Sub-phenotype 2 was dominated by sleep, anxiety, and respiratory disorders. The sub-phenotype comprised 6,838 (33%) patients and was predominated by pulmonary disorders (T-4,7,9), anxiety, sleep disorders, chest pain, and headaches. The median age of the patients was 51 years, and 63% of them were female, with 31% acute COVID-19 hospitalizations.
The sub-phenotype had the greatest fraction (65%) of patients diagnosed with COVID-19 between November 2020 and November 2021. Sub-phenotype 2 individuals were largely prescribed anti-allergy, anti-inflammatory, and anti-asthma medications, such as inhaled steroids, montelukast, and levalbuterol.
Sub-phenotype 3 comprised 23% (n=4,879) of individuals with disorders of the nervous and musculoskeletal systems (T-1,5,6), including pain of musculoskeletal origin, sleep disorders, and headaches. The median patient age was 57 years, and 61% of them were female.
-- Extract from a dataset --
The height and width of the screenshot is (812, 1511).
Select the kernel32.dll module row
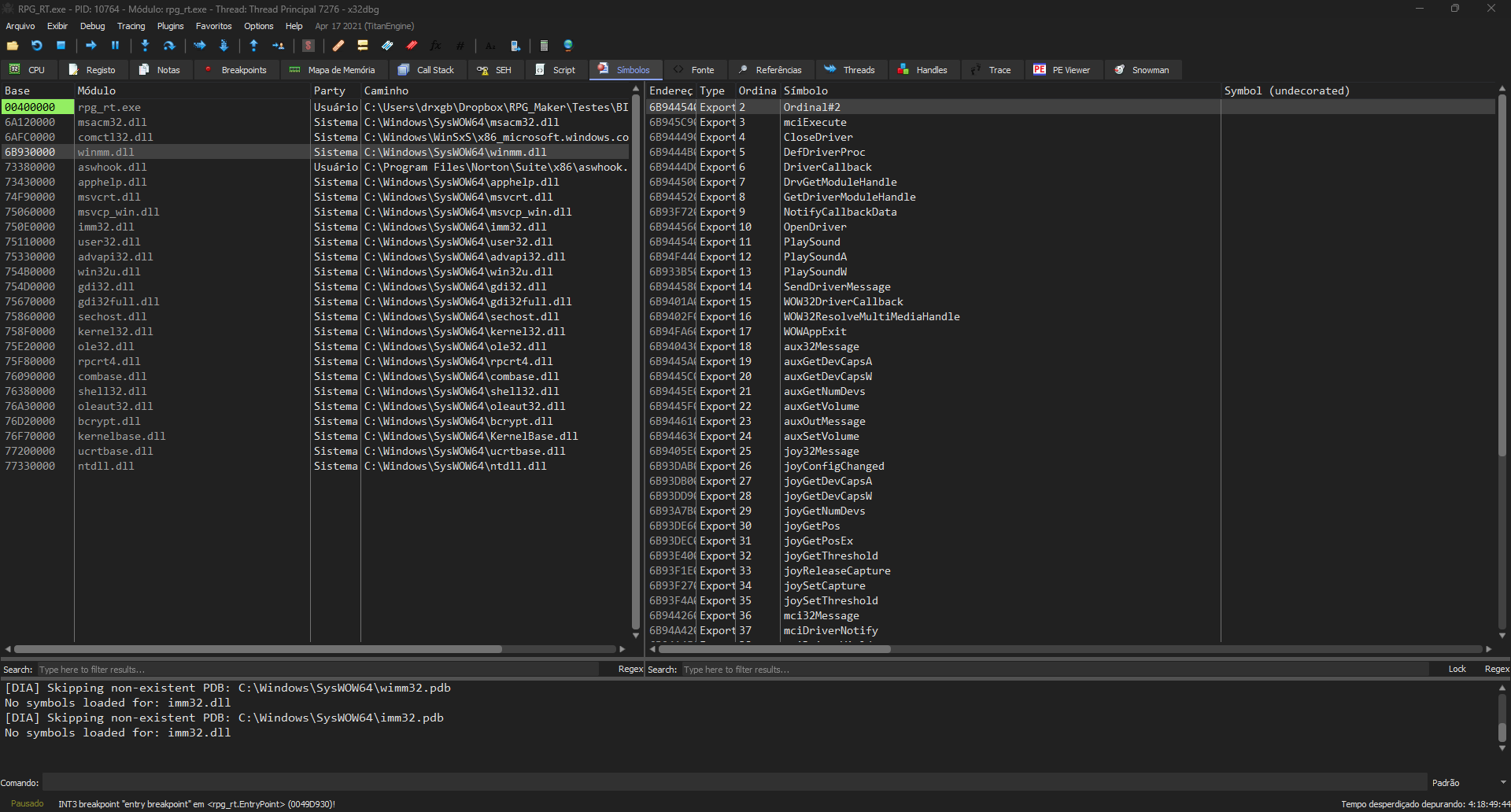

The sub-phenotype comprised the greatest percentage of individuals with >5.0 outpatient setting visits before COVID-19 (78%). The sub-phenotype individuals were mostly prescribed with analgesic medications (such as ketorolac and ibuprofen).
Sub-phenotype 4 comprised 10% (n=2,117) of individuals with mainly respiratory and digestive disorders (T-2, 4, 8). The median patient age was 54 years, and 62% of them were female, with the greatest rates for zero visits to emergency departments (57.0%) and the least mechanical ventilator use rates (one percent) and admissions to critical care units (three percent) during acute COVID-19. The sub-phenotype individuals were largely prescribed digestive system disorder medications.
The topics learned from SARS-CoV-2-negative individuals showed greater entropy values than SARS-CoV-2-positive patients. Cosine similarity findings confirmed the robustness of the PASC sub-phenotype classification, and the patterns of co-incidence observed for the two CRN cohorts were similar for SARS-CoV-2-positive individuals. On the contrary, the topics for uninfected individuals were dissimilar to those learned from SARS-CoV-2-positive individuals with lesser concentration patterns.
Overall, the study findings highlighted four reproducible data-driven PASC sub-phenotypes identified by machine learning. The findings could aid health authorities in improving PASC management.